A l’inverse, il faut reconnaître les difficultés d’un manga différent des standards shônen/shôjo à s’installer sur le marché. Qu’il s’agisse des productions alternatives ou des démarches patrimoniales, ces initiatives suscitent peu d’intérêt auprès du noyau dur de lecteurs, qui rejettent souvent d’emblée des approches graphiques trop datées ou différentes, et rechignent face à des prix plus élevés que ceux des best-sellers. On notera de plus que les médias s’en font rarement les relais (à l’exception de quelques noms connus ayant accédé au statut d’auteur, Tezuka et Taniguchi en tête), et que la situation de flux tendu en librairie limite fortement la visibilité de titres dont le succès se construit généralement sur la durée. La distribution des ventes reflète cet état de fait, et met en évidence un plafond de verre d’environ 7000 exemplaires (en étant généreux) pour la plupart des séries.[13]

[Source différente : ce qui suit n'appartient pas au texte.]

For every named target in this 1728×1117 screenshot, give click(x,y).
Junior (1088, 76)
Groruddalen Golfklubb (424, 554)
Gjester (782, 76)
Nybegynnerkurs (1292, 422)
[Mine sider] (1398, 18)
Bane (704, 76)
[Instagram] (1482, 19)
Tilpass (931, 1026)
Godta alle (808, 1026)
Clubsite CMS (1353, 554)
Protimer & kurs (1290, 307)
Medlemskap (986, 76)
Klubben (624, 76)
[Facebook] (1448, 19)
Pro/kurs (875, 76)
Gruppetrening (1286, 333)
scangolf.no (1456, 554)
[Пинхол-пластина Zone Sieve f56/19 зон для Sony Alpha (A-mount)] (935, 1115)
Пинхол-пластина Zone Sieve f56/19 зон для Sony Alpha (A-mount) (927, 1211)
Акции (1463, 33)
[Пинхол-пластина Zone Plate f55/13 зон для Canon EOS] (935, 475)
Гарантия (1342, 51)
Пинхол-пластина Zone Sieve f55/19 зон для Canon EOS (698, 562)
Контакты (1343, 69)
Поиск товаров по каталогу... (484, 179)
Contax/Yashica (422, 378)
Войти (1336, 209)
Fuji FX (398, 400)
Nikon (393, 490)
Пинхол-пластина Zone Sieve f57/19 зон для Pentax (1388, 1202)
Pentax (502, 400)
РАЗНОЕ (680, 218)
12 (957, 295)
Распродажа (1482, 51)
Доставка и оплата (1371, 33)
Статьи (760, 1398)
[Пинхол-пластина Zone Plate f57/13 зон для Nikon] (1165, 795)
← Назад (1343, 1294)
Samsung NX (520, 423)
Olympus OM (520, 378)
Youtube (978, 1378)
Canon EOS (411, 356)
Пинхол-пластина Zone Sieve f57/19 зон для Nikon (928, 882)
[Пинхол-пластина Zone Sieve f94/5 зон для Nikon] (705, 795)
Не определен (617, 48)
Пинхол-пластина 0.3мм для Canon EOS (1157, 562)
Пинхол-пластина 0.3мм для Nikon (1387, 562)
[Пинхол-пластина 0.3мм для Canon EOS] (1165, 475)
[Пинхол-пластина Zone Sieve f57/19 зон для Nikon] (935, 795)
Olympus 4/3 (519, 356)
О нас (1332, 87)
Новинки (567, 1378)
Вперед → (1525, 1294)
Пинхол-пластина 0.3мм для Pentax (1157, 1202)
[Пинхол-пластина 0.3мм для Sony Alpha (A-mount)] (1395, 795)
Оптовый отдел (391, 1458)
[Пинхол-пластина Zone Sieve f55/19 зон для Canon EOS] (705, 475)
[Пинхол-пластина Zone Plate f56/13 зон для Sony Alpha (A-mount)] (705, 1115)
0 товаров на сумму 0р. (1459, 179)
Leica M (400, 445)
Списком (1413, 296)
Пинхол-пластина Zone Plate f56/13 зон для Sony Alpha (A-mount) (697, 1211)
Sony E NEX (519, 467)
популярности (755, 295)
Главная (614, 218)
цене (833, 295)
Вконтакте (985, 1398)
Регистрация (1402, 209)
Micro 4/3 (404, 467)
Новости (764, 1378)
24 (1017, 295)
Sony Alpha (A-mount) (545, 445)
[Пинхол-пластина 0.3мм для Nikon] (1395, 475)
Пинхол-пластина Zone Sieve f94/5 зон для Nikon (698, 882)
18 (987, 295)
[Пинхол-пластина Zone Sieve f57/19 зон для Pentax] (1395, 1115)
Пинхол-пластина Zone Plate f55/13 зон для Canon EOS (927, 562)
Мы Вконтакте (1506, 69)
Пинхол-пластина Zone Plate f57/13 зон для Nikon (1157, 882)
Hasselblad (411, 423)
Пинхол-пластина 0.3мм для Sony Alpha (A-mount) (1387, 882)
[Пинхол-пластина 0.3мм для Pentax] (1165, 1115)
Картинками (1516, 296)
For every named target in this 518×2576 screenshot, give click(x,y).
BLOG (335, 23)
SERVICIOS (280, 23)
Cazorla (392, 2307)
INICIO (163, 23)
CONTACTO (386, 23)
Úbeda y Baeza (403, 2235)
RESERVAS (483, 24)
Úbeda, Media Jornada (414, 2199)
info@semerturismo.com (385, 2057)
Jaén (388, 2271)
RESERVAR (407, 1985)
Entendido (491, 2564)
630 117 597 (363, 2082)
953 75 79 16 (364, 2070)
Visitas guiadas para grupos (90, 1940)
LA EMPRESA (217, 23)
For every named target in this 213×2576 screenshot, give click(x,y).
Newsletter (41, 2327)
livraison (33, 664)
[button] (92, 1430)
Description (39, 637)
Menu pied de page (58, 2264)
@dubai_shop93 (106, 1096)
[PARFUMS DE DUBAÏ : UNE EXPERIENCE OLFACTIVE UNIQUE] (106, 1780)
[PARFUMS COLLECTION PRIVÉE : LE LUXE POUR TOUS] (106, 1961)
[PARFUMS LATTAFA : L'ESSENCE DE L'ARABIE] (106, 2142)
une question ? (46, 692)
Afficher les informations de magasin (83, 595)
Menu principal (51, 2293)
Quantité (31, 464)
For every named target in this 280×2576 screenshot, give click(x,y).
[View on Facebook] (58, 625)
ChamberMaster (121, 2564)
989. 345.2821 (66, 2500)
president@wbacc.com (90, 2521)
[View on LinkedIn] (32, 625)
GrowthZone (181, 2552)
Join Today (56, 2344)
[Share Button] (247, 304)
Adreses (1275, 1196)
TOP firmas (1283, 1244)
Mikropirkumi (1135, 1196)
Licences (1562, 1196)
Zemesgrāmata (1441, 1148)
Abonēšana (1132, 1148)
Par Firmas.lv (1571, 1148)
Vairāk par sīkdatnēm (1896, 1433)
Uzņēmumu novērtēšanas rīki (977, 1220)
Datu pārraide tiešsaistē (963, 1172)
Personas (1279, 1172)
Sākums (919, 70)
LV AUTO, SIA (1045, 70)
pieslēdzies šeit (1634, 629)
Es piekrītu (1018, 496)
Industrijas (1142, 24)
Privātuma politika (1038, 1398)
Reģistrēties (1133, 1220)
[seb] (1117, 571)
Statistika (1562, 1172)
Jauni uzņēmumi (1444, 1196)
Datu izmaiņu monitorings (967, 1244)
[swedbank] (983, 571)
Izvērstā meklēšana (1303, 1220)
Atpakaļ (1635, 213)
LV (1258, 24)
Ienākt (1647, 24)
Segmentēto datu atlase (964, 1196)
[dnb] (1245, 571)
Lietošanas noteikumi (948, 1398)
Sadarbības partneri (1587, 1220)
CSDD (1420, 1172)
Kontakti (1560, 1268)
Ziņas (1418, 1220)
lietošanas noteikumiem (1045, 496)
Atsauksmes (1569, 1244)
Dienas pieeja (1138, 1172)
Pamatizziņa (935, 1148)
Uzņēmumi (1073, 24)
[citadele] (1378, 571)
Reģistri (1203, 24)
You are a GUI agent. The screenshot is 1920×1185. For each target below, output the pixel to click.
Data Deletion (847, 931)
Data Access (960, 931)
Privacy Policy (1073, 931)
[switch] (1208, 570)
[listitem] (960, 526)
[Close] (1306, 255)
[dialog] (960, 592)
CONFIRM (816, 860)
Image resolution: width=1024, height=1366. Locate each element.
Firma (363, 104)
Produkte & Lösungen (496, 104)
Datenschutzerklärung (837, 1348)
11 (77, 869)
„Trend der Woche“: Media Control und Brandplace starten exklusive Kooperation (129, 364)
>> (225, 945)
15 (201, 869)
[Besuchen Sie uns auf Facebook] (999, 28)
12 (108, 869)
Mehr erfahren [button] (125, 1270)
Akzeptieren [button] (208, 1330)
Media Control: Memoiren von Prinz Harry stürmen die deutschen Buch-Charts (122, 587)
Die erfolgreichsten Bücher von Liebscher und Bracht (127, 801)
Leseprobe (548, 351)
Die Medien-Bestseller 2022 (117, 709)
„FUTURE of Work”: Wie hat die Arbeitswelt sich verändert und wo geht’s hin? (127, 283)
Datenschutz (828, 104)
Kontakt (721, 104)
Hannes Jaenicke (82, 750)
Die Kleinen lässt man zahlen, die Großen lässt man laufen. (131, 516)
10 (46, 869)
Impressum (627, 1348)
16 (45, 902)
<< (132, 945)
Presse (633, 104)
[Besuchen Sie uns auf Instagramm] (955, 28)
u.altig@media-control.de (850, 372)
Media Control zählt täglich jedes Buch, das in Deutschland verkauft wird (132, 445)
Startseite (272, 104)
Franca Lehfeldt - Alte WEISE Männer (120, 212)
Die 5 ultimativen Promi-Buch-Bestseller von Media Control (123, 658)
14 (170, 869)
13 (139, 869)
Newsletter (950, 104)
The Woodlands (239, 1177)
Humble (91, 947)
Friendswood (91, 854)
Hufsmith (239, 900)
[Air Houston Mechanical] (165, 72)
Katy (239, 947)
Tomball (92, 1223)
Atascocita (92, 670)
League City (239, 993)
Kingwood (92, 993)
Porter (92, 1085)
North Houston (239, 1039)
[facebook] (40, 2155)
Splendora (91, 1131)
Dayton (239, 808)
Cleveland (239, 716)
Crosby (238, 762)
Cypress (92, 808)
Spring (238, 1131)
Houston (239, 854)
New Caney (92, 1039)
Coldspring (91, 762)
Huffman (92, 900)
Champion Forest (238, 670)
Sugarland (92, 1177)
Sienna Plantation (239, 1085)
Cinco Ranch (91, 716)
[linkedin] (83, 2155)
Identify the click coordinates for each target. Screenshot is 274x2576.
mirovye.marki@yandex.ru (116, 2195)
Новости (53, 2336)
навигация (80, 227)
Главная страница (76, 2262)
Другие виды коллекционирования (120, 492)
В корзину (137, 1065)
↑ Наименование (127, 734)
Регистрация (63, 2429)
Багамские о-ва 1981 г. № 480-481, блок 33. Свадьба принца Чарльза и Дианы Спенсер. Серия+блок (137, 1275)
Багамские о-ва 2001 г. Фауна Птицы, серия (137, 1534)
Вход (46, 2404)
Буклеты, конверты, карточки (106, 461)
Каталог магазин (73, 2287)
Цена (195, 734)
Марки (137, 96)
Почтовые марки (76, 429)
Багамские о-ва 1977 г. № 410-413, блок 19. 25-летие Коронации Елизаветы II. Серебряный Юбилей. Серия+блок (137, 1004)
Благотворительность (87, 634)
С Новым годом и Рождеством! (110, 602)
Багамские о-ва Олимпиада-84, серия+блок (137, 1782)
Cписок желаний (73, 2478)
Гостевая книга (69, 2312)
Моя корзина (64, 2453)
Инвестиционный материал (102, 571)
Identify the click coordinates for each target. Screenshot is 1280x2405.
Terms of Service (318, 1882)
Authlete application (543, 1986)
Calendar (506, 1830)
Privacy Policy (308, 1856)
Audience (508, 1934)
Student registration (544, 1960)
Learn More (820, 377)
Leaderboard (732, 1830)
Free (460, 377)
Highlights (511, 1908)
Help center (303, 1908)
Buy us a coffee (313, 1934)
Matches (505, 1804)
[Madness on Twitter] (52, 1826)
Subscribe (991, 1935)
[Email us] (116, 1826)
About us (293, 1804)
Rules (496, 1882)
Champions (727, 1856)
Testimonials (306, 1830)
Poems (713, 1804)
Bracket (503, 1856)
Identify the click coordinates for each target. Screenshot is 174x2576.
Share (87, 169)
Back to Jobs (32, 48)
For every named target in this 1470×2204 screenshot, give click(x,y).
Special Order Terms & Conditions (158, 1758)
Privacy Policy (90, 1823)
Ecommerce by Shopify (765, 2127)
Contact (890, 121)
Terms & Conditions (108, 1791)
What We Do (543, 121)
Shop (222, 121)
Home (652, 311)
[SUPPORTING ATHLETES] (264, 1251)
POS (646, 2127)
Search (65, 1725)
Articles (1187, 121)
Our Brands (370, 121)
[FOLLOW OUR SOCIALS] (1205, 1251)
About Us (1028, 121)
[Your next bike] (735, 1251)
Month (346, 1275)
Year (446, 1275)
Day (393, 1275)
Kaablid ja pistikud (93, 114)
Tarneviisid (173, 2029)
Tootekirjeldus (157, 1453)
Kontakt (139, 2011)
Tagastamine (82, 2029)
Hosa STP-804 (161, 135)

Enfin, malgré tous leurs efforts pour satisfaire ce cœur de marché exigeant (toujours plus, plus vite, moins cher), les éditeurs sont condamnés à l’échec. S’ils ont profité un temps de cette « addiction » au manga, ils paient aujourd’hui le prix de ne pouvoir continuer à y répondre — voyant ces lecteurs se tourner vers le côté obscur du scantrad, avec ses publications au plus proche du rythme japonais. Dans un tel cadre, la meilleure réponse serait la mise en place d’une offre légale en ligne, mais celle-ci reste assujettie au positionnement des éditeurs japonais eux-mêmes, qui conservent bien souvent les droits d’exploitation numérique de leurs séries.

Des lendemains difficiles

Tous ces facteurs laissent augurer de lendemains difficiles. L’évolution du marché au global et son recul des trois dernières années montre que l’on a atteint les limites du modèle en place, un modèle fondé sur deux leviers pour alimenter la machine : d’une part, le recrutement de nouveaux lecteurs ; et d’autre part, la sortie de nouveaux volumes. En cela, le cas Naruto considéré précédemment apporte des conclusions inéluctables. La fin du recrutement de nouveaux lecteurs sur 2007-2010 a vu les ventes reculer de 30 %. Le ralentissement du nombre de sorties à partir de l’année 2011 (avec passage de 6 nouveautés annuelles à 3) laisse entrevoir un nouveau recul des ventes de 50 % à l’horizon 2013. Soit en l’espace de sept ans, la division par trois des ventes de ce best-seller.
Cette situation risque d’ailleurs de se généraliser et de bientôt toucher l’ensemble des meilleures ventes du marché. En effet, sur les 50 séries les plus vendeuses au Japon en 2011, 34 sont déjà publiées en Français. 70 % de ces séries en cours avaient moins de 8 volumes « en réserve » à fin 2011, avec une médiane de 6 volumes — soit une seule année d’exploitation « standard » sur le marché français. Peu d’espoir quant aux titres encore non traduits, puisque sur les 16 séries restantes, on compte 6 shôjo/josei et 4 séries de sport, deux genres notoirement mauvais vendeurs en France[14] ; 3 séries de « coming of age » et 1 série de shôgi (échecs japonais), une série de vie d’école/comédie (Sket Dance), et un seul candidat possible au succès, Shingeki no Kyôjin, titre de science-fiction déjà traduit aux États-Unis.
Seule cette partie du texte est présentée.